→ Given task
Reproduce the records verbatim, starting with the line that contains "Where should I click to: Click" and continuing through the end of the records, omitting the pictures.

→ Data supplied
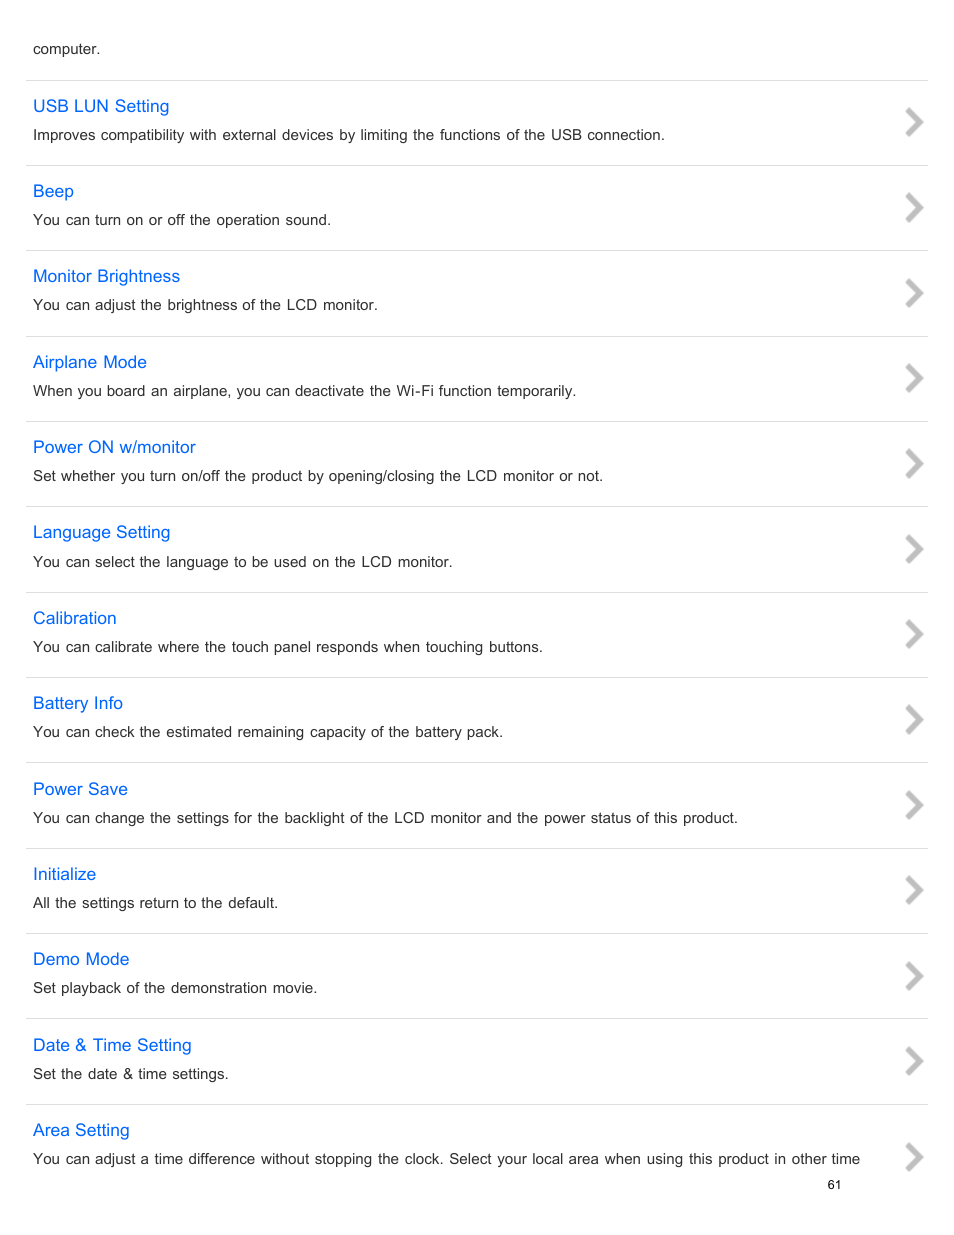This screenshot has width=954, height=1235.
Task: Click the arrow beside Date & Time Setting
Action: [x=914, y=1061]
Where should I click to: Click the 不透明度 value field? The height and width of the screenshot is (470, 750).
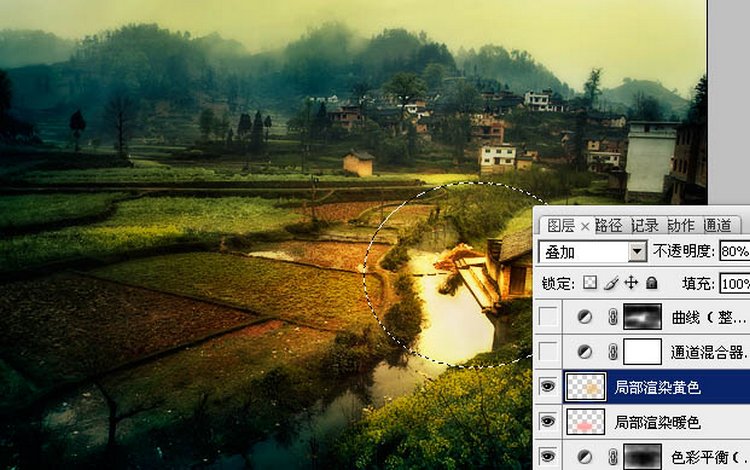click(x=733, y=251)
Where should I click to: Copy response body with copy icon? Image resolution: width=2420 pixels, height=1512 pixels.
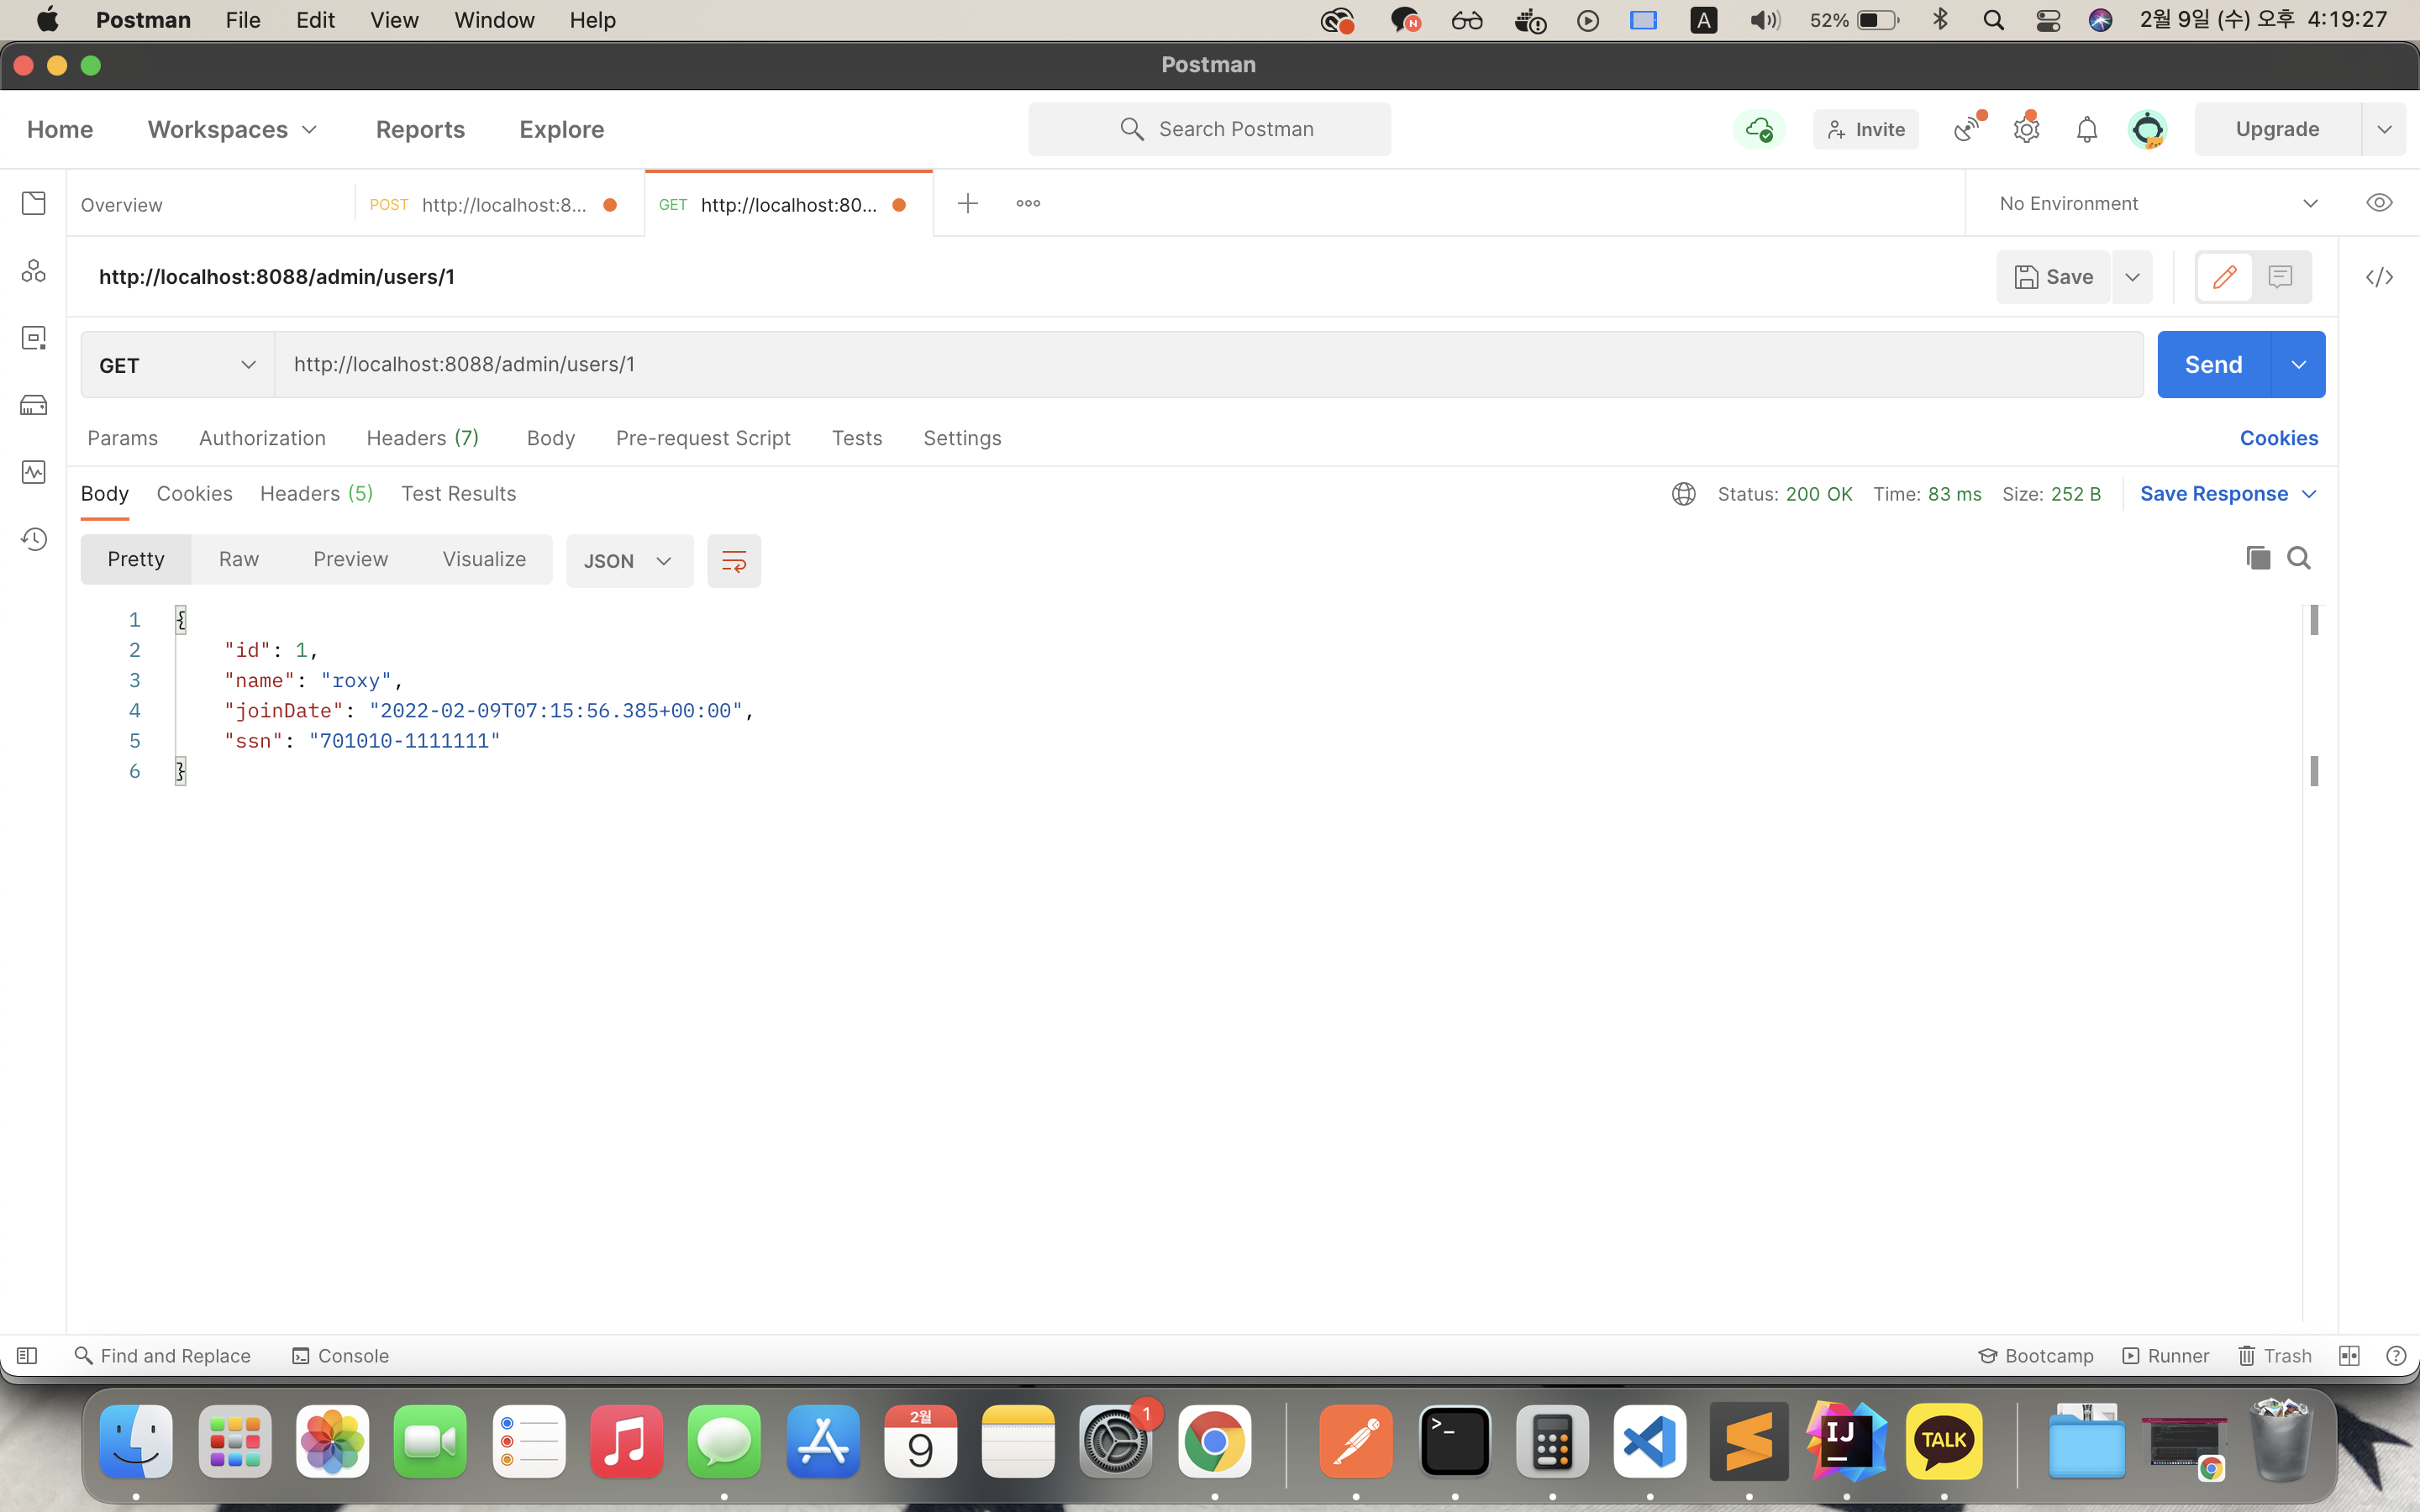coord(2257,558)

→ Output of the exercise
Where should I click to: Click the 不透明度 value field? The height and width of the screenshot is (470, 750).
click(x=733, y=251)
Where should I click to: Copy response body with copy icon? Image resolution: width=2420 pixels, height=1512 pixels.
coord(2257,558)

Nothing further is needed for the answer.